# Work to complete:
How many of the lines below include the word "each"? Only the number should be given.

# Input records:
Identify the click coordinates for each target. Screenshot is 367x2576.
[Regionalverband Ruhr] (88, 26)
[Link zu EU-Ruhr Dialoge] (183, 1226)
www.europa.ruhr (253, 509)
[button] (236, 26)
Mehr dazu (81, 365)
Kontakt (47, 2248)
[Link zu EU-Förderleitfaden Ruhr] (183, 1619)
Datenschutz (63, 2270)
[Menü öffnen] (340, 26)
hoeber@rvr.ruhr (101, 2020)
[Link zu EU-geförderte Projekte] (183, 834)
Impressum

==

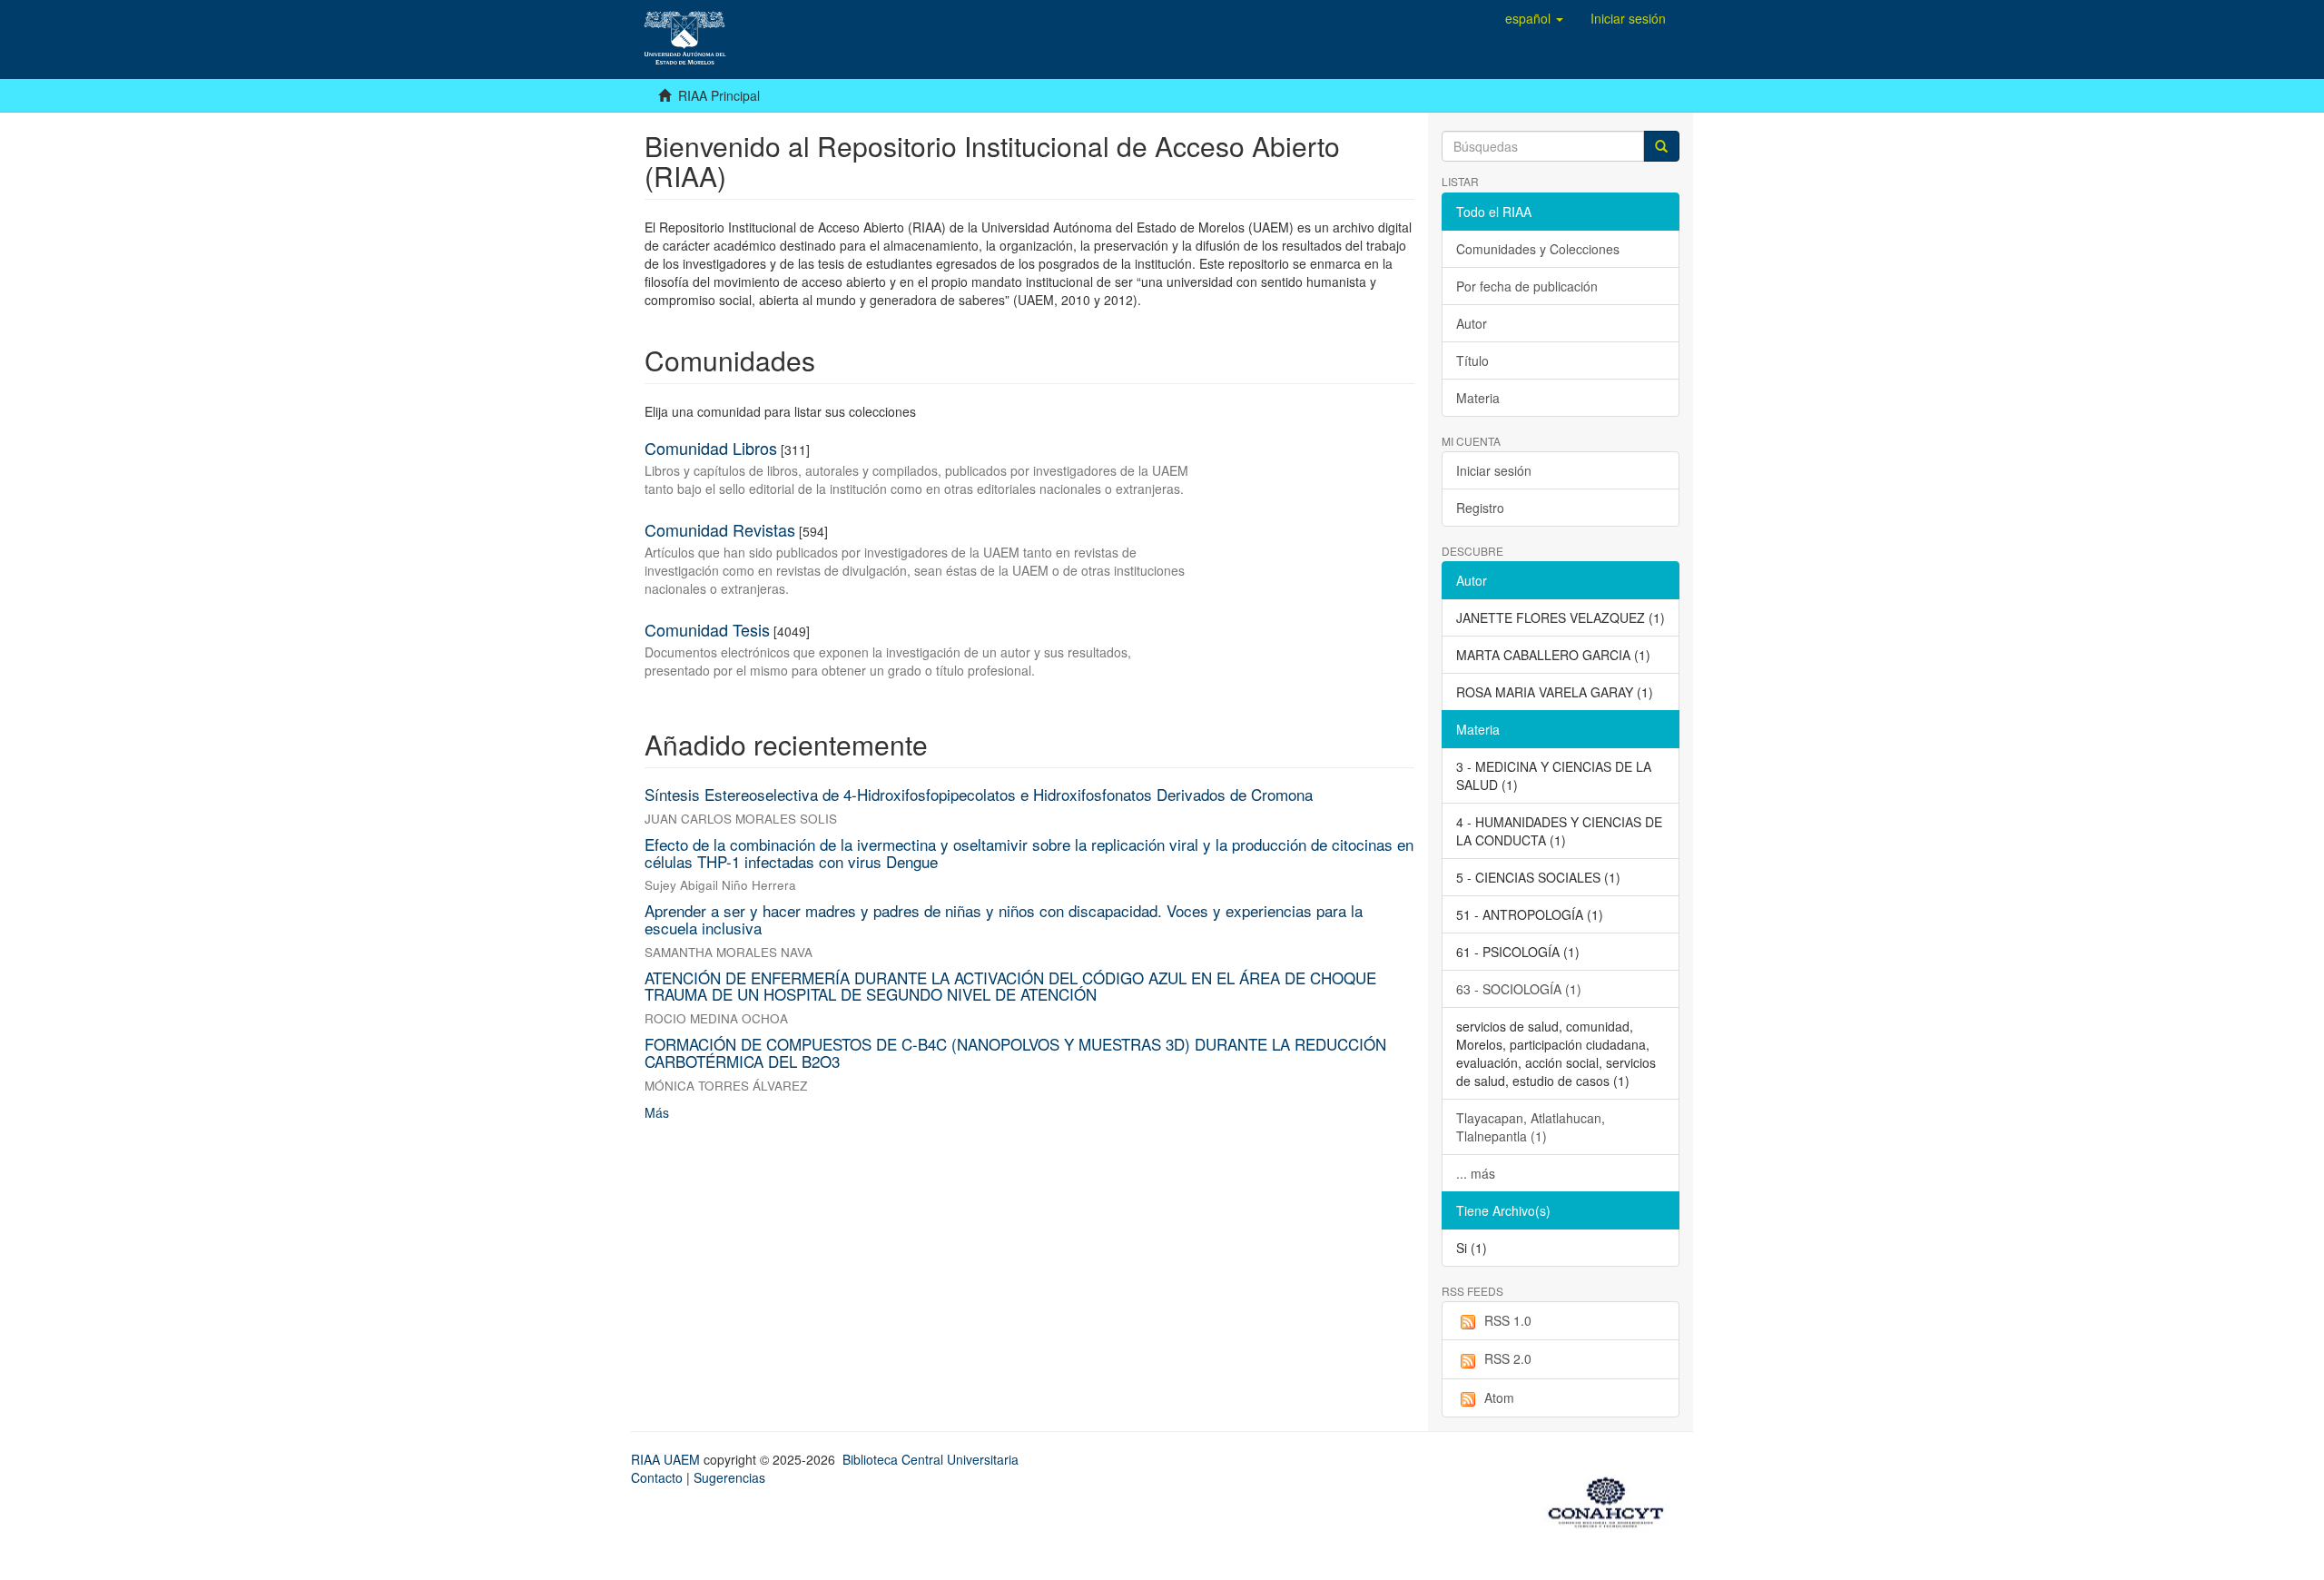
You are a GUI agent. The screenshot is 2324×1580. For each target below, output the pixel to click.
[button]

# Exercise answer:
2